Strategy Comparison Table¶

Strategy	Trainable Params	Memory	Risk of Forgetting	Best Dataset Size	Training Speed
Head-Only	< 1%	Lowest	None	< 500	Fastest
BitFit	< 0.1%	Lowest	Very low	< 100	Fastest
IA3	~0.04%	Low	Very low	< 500	Fast
LoRA (r=8)	~1%	Low	Low	100--10K	Fast
QLoRA (r=8)	~1% (4-bit base)	Lowest	Low	100--10K	Moderate
Partial (4 blocks)	~8%	Medium	Moderate	1K--10K	Moderate
Full	100%	Highest	High	> 10K	Slowest

10. The Big Picture: Domain Adaptation + Custom Heads¶

The real power of fine-tuning in Molfun comes from combining domain adaptation with custom prediction heads:

graph TD
    GENERAL["Pretrained OpenFold<br/><small>General protein knowledge</small>"] --> |"LoRA fine-tune on<br/>kinase structures"| KINASE["Kinase-Adapted Model<br/><small>Kinase-specific representations</small>"]

    KINASE --> HEAD_AFF["+ Affinity Head<br/><small>Predict Kd for kinase inhibitors</small>"]
    KINASE --> HEAD_STAB["+ Stability Head<br/><small>Predict ΔΔG for mutations</small>"]
    KINASE --> HEAD_FUNC["+ Function Head<br/><small>Classify kinase subfamily</small>"]

    HEAD_AFF --> PRED_AFF["IC₅₀ predictions"]
    HEAD_STAB --> PRED_STAB["Stability scores"]
    HEAD_FUNC --> PRED_FUNC["Subfamily labels"]
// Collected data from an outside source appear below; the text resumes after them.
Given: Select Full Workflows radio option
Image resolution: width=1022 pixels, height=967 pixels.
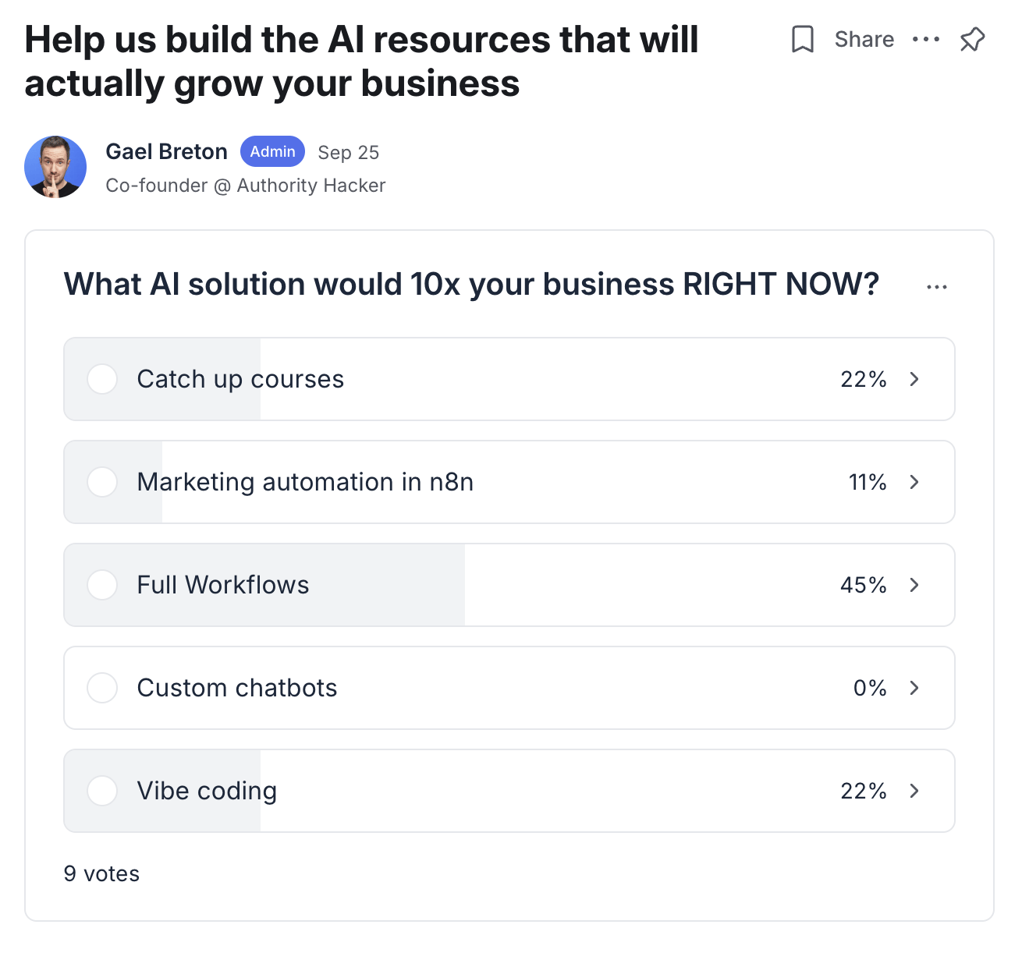Looking at the screenshot, I should point(102,585).

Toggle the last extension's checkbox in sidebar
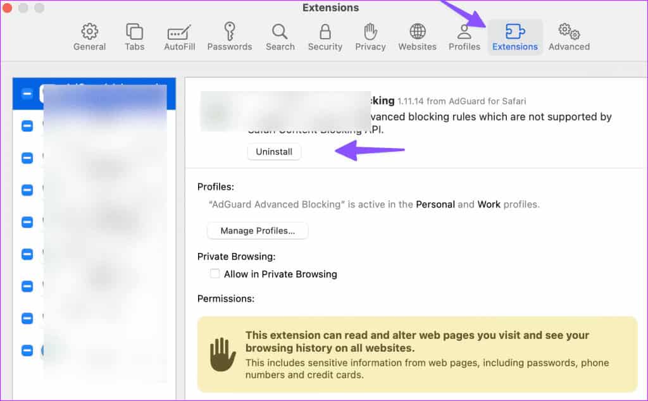coord(27,350)
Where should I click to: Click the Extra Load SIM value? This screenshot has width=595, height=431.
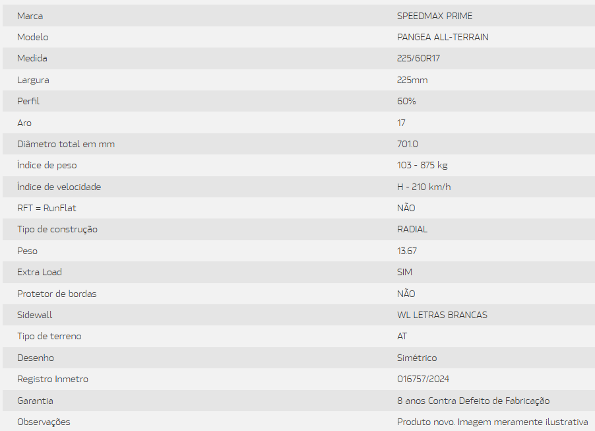(x=405, y=272)
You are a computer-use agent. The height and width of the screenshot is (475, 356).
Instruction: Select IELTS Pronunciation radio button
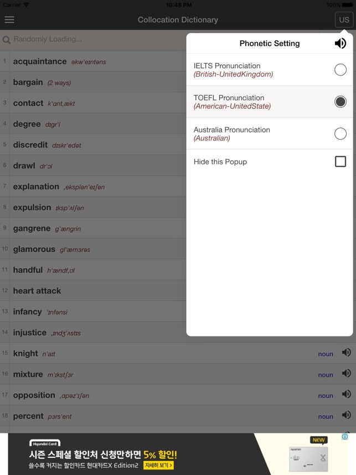point(340,70)
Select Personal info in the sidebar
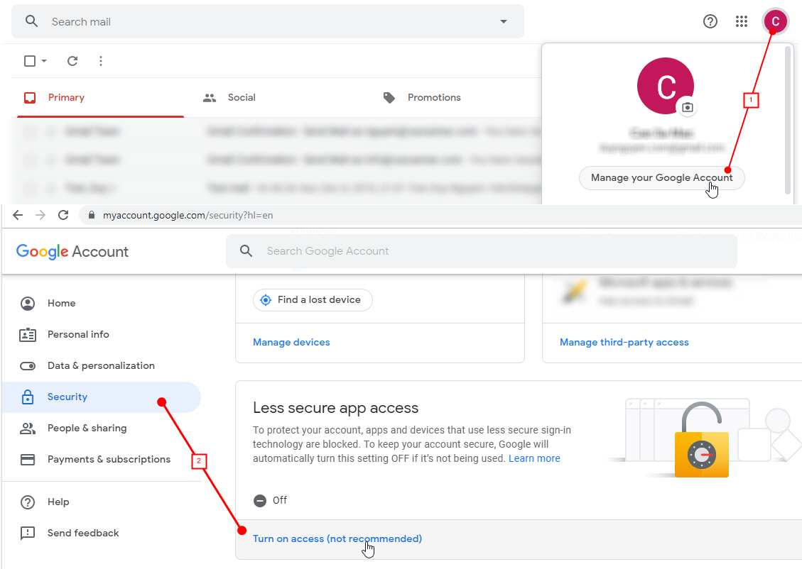The height and width of the screenshot is (569, 802). click(x=78, y=334)
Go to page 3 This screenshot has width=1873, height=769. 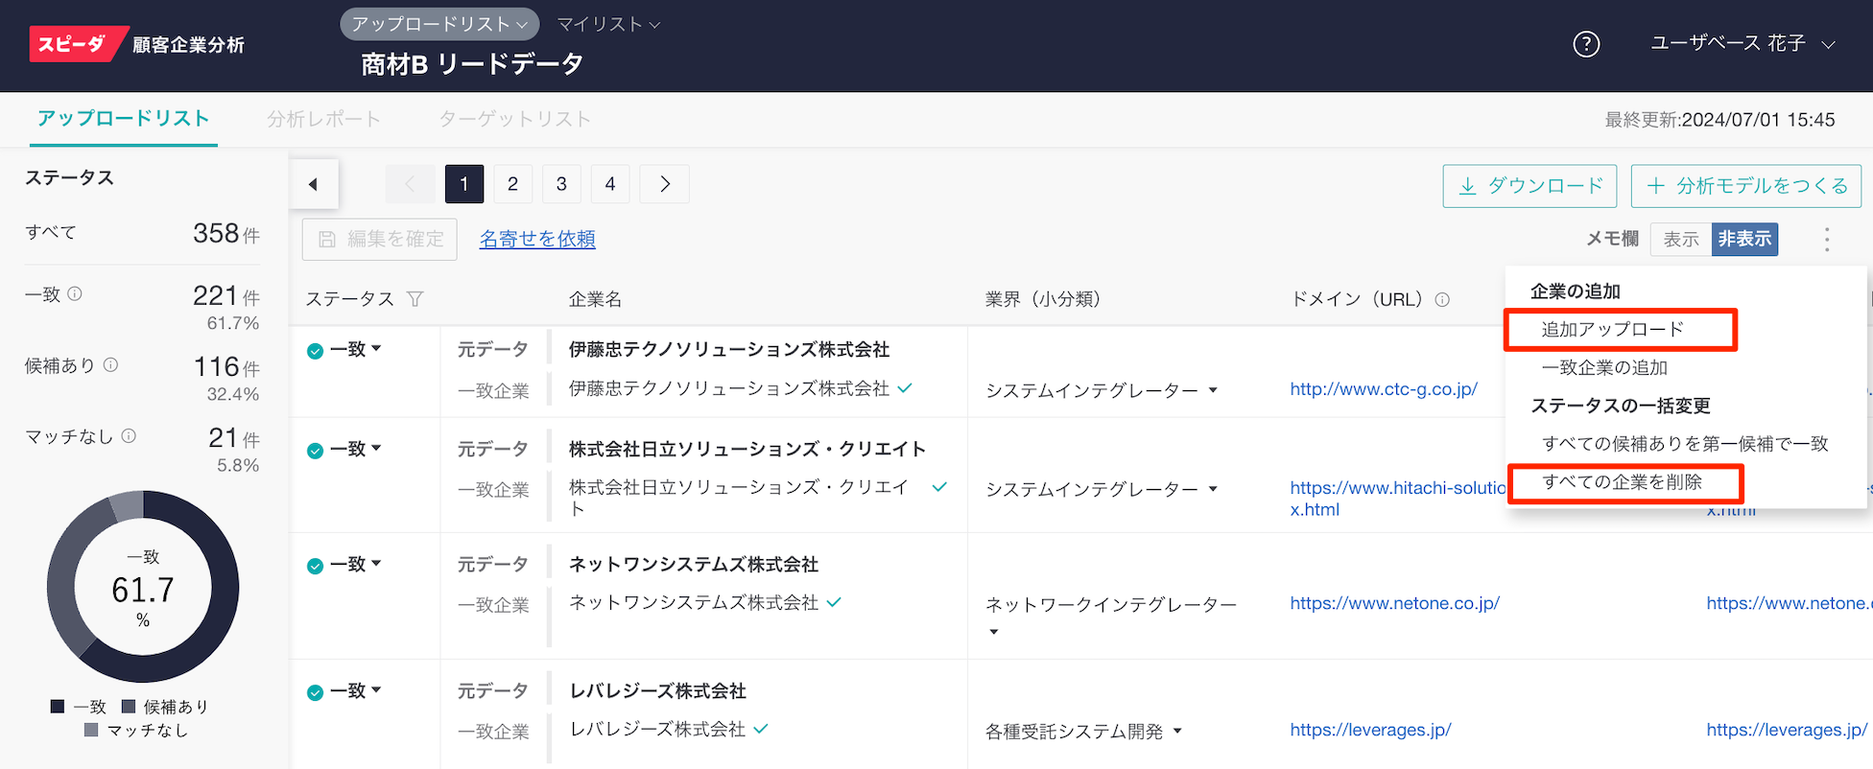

    style GENERAL fill:#3b82f6,stroke:#2563eb,color:#ffffff
    style KINASE fill:#7c3aed,stroke:#6d28d9,color:#ffffff
    style HEAD_AFF fill:#d97706,stroke:#b45309,color:#ffffff
    style HEAD_STAB fill:#d97706,stroke:#b45309,color:#ffffff
    style HEAD_FUNC fill:#d97706,stroke:#b45309,color:#ffffff
    style PRED_AFF fill:#16a34a,stroke:#15803d,color:#ffffff
    style PRED_STAB fill:#16a34a,stroke:#15803d,color:#ffffff
    style PRED_FUNC fill:#16a34a,stroke:#15803d,color:#ffffff

Start with a pretrained model that understands protein structure
Fine-tune on your domain (kinases, antibodies, GPCRs) using LoRA or partial fine-tuning, so the representations become domain-aware
Add a head for your specific property (affinity, stability, function)
Train the head on labeled data --- the domain-adapted representations make this dramatically more effective than training from scratch

This is exactly the workflow that Boltz-2 follows for binding affinity, and it is the core pattern that Molfun makes accessible through a simple, unified API.

References¶

Hu, E. J., et al. (2022). LoRA: Low-Rank Adaptation of Large Language Models. ICLR 2022.
Dettmers, T., et al. (2023). QLoRA: Efficient Finetuning of Quantized Language Models. NeurIPS 2023.
Liu, H., et al. (2022). Few-Shot Parameter-Efficient Fine-Tuning is Better and Cheaper than In-Context Learning. NeurIPS 2022. (IA3)
Zaken, E. B., et al. (2022). BitFit: Simple Parameter-efficient Fine-tuning for Transformer-based Masked Language-models. ACL 2022.
Wohlwend, J., et al. (2025). Boltz-2: Towards Accurate and Efficient Binding Affinity Prediction. bioRxiv.